The empirical joy and spiritual freedom are obtainable only through one means and that means is Jnana.
We may call it meditation, but it is something more than meditation. The first is withdrawal of the mind from the sense-objects, EKAGRATA; this can be done by closing the eyes and by thinking inwardly of OM.
Then you take the holy symbol OM and meditate on it with full inward force; that is to say hold the picture firmly and long. The second step is called TANMAYETA; that is to say, to let the mind become the object of meditation. Here the distinction between the subject and the object goes and only the image of the object of meditation remains. This should be held as long as possible, and as often as possible during the day. It is to be preferred to any amusement, any talk, any reading or to any friendly intercourse.
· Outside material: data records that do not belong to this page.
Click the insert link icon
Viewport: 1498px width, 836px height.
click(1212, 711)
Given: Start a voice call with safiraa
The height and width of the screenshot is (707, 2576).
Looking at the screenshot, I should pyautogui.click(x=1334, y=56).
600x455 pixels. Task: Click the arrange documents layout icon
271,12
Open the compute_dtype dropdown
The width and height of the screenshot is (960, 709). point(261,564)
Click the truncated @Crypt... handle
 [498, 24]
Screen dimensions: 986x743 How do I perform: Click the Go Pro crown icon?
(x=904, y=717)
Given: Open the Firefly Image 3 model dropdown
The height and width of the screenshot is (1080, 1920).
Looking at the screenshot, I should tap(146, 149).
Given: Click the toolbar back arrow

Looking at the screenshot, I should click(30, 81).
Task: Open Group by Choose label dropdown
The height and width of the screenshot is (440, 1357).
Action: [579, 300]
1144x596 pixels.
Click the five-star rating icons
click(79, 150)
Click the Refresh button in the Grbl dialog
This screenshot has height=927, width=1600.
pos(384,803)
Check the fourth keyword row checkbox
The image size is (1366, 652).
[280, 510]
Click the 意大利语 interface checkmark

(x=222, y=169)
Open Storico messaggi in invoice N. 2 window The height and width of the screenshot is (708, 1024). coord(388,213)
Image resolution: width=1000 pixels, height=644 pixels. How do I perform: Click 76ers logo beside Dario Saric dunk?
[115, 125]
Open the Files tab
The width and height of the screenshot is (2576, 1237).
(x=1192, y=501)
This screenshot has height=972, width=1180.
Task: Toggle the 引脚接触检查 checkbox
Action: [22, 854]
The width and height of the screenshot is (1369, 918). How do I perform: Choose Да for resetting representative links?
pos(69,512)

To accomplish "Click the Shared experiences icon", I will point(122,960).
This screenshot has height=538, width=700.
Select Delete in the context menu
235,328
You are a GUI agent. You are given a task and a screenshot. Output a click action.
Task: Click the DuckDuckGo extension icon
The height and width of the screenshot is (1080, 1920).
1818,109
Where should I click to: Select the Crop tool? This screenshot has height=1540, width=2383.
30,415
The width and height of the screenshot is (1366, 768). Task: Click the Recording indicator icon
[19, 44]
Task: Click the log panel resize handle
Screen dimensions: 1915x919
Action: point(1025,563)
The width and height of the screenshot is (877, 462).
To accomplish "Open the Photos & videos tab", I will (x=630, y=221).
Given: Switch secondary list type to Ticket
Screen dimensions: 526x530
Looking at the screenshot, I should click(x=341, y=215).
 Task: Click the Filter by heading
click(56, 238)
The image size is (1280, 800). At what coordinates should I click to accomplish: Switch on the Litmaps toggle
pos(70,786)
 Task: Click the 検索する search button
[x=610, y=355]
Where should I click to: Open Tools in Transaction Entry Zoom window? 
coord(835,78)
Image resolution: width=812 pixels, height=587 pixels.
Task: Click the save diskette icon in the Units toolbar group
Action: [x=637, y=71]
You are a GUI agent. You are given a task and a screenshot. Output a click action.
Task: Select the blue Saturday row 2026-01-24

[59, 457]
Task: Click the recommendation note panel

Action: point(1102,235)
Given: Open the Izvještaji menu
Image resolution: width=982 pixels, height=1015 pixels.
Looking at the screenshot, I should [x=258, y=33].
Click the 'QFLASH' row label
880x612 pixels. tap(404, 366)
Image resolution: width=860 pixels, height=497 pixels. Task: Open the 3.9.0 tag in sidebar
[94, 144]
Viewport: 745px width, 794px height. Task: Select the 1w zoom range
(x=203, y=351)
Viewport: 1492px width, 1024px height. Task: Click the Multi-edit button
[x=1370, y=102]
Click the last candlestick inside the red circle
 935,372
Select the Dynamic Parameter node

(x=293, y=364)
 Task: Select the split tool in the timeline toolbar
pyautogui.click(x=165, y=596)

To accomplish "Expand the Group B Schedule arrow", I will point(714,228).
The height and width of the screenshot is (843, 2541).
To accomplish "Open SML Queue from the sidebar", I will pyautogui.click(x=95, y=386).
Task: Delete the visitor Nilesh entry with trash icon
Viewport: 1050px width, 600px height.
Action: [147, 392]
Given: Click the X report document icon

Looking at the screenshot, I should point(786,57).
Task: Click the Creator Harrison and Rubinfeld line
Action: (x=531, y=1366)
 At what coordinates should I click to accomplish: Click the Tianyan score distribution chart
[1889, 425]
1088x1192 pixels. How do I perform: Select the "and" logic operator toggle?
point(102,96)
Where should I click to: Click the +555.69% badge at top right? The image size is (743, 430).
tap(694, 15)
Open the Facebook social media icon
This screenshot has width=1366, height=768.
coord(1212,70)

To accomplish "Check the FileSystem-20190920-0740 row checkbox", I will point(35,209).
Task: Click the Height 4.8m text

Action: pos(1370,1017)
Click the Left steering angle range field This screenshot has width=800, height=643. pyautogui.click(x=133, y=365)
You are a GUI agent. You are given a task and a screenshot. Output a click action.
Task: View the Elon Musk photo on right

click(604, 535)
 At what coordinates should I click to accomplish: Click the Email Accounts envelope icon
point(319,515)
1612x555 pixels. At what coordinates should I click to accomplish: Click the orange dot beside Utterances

The last is TATATMANTA, that is to enter into the Atman or essence of the subject of meditation. The meaning is that any symbol, whether image or word, stands on a substratum which is pure consciousness. When the consciousness underlying the object of meditation and the consciousness of man, which in fact are one and the same, are merged and form one complete whole called Brahman or God, the problem of life is solved.
By doing this meditation well you will be able to walk on the waters. Walking physically on water means nothing; it is the ever changing Sansara which is symbolised as water; and that you will walk on it means that you will live in Sansara as a perfect master of it, uncontaminated by it and beyond all sorrow and limitations.